U.S. Soldiers, Sailors Participate in Clean-up Efforts in Garissa, Kenya
U.S. soldiers and sailors supporting Combined Joint Task Force-Horn of Africa worked with Kenyan municipality leaders on July 11, 2008 to clean up Garissa, Kenya as part of a new garbage disposal program.
At a ceremony kicking off the event, Garissa Mayor Yousef Mohammed Kuno told residents and community leaders that this citywide campaign will make his city the cleanest in Kenya.
According to Army Staff Sergeant Kevin Countermine, most of the 100,000 people who live in Garissa are nomadic pastoralists whose livelihood depends on their animals.
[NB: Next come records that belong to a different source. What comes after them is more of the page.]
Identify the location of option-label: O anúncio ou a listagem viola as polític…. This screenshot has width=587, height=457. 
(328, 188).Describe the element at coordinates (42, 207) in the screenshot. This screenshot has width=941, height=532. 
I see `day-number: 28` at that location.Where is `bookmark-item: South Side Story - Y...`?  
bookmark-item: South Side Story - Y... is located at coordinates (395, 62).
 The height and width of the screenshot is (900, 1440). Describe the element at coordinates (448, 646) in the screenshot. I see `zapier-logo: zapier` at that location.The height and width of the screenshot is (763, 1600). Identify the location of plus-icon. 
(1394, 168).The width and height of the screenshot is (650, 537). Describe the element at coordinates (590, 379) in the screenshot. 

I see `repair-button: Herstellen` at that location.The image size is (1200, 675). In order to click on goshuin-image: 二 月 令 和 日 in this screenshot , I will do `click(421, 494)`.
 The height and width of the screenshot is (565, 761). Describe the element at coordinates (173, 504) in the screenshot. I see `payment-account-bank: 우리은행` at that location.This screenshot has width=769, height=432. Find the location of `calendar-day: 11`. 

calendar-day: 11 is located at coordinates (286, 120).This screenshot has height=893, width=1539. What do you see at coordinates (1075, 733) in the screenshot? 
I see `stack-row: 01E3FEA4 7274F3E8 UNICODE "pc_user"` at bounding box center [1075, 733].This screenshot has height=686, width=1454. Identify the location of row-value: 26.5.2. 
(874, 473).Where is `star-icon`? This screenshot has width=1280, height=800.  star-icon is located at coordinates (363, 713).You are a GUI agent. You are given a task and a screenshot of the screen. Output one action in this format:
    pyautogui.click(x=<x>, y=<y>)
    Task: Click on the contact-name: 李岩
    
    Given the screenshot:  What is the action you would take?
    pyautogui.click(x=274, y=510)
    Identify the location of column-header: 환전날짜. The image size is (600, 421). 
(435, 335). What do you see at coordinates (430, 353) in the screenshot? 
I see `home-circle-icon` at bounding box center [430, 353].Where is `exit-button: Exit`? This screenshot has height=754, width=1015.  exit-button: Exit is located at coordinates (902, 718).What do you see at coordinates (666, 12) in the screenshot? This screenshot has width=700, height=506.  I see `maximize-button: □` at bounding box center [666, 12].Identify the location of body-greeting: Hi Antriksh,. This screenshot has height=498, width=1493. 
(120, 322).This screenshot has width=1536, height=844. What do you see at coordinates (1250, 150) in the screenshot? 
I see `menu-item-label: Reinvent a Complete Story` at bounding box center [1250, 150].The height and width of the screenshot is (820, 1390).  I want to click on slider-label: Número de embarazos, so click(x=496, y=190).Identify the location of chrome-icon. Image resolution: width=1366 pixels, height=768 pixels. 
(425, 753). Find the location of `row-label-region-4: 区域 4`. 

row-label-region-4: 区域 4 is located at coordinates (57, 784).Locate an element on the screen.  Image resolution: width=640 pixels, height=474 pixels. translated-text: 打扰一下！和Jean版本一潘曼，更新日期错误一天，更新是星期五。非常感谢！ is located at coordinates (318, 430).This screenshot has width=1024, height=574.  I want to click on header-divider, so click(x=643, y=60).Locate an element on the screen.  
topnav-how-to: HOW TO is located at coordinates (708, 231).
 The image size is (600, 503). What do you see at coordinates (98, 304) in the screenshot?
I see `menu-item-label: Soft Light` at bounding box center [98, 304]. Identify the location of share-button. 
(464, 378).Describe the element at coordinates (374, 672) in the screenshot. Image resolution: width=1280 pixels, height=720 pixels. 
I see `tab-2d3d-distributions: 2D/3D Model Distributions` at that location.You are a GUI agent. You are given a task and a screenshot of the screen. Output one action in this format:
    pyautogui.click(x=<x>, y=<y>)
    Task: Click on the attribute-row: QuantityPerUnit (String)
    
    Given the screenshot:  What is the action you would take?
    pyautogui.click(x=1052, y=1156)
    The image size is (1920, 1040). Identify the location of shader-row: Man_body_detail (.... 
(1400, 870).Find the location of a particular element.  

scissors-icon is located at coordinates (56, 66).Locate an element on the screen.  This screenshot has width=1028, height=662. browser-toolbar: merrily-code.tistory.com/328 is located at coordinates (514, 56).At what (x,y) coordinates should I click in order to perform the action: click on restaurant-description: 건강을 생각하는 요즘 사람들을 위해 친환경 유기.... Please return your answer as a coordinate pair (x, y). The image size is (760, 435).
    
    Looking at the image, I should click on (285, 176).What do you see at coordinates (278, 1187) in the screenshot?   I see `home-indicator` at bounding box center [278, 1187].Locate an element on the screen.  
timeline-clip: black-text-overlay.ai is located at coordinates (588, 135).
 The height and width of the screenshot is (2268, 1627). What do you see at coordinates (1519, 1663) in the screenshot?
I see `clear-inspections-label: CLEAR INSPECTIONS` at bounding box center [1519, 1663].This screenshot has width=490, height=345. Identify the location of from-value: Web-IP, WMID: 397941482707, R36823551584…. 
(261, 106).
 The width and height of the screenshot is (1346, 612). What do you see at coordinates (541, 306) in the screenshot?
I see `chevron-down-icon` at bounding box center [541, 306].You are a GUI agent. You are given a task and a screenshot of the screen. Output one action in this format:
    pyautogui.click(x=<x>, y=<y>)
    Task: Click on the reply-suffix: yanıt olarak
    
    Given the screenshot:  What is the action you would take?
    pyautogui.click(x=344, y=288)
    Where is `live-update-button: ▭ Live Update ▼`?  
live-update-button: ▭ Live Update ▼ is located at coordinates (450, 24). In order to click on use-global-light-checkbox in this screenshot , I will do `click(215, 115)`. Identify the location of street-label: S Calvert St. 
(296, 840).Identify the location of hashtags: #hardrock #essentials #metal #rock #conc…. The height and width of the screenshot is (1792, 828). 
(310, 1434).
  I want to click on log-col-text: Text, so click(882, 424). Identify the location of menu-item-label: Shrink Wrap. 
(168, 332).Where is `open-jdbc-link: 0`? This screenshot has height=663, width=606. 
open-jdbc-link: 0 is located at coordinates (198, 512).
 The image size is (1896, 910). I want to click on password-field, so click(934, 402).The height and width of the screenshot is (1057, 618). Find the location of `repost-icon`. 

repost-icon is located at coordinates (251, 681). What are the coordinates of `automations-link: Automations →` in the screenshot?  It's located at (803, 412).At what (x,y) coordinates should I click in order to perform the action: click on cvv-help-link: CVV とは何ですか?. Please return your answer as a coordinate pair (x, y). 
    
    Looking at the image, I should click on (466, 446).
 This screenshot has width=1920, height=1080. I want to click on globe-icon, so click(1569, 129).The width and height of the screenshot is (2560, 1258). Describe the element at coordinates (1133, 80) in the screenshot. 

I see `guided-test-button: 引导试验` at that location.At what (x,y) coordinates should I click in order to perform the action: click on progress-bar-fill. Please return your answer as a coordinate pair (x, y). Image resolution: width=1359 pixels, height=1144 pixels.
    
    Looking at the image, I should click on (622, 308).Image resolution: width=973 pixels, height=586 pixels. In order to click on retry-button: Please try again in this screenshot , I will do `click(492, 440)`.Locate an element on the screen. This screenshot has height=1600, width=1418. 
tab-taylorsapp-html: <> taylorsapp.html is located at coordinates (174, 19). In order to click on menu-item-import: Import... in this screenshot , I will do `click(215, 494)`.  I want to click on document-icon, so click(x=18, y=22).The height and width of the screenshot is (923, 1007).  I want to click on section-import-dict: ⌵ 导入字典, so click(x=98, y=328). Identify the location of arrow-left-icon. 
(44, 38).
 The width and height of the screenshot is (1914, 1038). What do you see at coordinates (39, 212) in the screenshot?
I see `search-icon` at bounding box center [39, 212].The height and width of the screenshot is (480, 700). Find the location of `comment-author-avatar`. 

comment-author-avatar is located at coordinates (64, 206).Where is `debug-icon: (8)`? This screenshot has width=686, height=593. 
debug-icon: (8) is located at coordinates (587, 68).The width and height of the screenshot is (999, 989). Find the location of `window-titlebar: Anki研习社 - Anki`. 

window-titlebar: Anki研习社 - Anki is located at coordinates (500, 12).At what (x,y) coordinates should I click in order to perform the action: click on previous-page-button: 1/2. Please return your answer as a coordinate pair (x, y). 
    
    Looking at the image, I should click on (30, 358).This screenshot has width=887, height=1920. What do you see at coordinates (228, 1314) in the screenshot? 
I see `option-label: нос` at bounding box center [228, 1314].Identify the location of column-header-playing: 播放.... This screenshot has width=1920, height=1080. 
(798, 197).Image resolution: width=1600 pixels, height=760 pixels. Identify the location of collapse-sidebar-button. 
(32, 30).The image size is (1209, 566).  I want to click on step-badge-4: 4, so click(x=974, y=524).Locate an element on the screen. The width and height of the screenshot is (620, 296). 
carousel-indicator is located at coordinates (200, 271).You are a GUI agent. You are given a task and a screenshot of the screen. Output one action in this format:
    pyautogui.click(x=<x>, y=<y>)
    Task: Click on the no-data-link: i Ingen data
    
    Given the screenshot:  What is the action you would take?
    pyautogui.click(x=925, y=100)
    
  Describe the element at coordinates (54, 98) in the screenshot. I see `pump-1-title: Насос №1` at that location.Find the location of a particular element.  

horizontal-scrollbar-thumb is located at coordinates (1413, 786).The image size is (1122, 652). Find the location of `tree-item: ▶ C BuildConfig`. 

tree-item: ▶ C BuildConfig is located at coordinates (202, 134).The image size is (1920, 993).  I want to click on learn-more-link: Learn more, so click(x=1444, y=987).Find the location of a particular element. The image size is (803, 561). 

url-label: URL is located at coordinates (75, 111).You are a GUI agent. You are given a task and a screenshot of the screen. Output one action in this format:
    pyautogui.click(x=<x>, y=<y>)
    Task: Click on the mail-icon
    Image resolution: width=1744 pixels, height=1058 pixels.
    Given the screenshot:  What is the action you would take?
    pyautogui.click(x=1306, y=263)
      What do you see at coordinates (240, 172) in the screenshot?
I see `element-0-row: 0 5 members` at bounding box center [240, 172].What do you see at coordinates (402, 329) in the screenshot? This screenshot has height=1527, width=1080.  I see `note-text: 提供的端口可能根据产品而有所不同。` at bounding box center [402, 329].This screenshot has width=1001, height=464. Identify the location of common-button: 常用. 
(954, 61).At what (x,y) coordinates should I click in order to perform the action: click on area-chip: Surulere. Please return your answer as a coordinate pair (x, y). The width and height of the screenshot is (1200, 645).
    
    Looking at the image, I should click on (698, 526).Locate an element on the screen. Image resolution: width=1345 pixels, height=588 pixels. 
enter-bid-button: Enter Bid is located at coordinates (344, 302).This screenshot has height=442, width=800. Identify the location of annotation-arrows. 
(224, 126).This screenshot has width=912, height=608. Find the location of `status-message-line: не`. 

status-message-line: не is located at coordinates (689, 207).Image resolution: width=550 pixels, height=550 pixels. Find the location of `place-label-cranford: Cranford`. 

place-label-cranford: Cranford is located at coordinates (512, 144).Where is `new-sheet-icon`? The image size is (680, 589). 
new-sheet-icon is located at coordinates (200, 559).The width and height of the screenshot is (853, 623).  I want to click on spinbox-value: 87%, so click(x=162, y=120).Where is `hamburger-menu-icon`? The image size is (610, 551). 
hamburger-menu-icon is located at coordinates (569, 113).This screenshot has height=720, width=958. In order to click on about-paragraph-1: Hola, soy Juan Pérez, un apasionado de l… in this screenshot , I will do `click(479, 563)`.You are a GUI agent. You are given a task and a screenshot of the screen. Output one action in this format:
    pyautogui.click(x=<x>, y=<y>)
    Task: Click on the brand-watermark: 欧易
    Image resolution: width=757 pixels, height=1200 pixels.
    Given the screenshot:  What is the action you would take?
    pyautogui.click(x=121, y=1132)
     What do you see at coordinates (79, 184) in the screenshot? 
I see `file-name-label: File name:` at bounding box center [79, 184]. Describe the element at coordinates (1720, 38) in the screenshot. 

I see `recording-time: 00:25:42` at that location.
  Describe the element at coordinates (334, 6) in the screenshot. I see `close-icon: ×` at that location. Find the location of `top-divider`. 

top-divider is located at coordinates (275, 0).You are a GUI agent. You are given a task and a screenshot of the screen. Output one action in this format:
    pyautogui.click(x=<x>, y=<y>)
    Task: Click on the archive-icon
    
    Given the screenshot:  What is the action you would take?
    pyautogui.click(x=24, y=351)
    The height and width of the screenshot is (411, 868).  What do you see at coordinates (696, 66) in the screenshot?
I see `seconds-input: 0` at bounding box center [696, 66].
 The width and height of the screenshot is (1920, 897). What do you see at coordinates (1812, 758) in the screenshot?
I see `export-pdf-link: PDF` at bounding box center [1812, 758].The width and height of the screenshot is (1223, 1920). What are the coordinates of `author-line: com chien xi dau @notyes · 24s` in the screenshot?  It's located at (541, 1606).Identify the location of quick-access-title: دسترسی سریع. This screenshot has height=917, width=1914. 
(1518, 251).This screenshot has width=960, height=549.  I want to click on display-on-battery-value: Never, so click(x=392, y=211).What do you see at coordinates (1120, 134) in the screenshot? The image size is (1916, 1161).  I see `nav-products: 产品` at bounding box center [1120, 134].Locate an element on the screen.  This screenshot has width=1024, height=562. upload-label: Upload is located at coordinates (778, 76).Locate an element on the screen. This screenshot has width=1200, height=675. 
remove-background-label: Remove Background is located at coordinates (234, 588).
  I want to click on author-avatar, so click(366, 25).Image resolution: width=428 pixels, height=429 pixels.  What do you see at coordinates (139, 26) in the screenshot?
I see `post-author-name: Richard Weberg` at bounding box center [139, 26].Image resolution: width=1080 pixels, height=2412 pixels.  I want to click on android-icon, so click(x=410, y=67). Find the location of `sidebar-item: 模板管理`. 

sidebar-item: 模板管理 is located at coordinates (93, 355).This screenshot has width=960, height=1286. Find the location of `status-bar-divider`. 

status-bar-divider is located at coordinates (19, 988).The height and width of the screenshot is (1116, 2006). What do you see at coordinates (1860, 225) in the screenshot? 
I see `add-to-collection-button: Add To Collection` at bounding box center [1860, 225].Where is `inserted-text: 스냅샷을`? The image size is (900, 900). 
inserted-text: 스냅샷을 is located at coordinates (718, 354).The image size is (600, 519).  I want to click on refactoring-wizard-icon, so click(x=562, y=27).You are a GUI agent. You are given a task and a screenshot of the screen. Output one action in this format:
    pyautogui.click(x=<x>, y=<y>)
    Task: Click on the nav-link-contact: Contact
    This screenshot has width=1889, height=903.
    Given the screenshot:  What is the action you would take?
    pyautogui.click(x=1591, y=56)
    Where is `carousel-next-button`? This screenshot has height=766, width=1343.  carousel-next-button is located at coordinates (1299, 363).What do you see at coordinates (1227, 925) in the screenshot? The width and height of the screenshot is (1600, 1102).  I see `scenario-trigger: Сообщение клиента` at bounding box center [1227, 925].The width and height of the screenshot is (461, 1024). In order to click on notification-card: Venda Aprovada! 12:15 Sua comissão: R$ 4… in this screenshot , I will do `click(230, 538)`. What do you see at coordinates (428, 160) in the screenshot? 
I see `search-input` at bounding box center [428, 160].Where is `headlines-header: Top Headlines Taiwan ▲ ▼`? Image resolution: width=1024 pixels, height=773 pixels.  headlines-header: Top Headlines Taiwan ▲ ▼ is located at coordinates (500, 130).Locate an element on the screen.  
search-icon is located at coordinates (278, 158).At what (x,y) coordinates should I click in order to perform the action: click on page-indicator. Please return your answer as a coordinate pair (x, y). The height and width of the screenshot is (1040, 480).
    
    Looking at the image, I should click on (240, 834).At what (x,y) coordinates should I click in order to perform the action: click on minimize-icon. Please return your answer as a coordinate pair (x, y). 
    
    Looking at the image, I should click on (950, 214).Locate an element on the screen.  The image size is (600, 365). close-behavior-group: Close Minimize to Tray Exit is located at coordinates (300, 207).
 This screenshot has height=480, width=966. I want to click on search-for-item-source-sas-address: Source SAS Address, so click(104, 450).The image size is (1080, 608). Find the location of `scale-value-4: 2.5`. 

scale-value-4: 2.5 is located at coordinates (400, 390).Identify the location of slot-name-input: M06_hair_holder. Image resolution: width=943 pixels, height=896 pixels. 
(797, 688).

The refuse program will help to reduce the spread of disease among local animals and contribute to a stronger economy.
"If we can prevent the livestock from running through the trash," explained Countermine, "we can cut down on disease, so everyone will be healthy."
U.S. Seabees conducting water well operations in a nearby village assisted in the effort by building 28 trashcans and 10 dumpsters.
"The Seabees really helped us out," said Countermine. "They were amazing. We couldn't have done this without them."
Crew leader for Seabee civil affairs projects Petty Officer 2nd Class Matthew White said that while construction of the containers was a small task for his crew, he is confident the new program will make large strides toward improving the city. "It was definitely worthwhile to create something to contain some of the debris and help out with the disease," he said.
During the ceremony, town clerk Charles Ndambo thanked the civil affairs team for all the work they have done in the area and said he is happy with the friendship forged between the United States and Kenya. "I'm thanking them for their assistance in making Garissa a beautiful place," he said.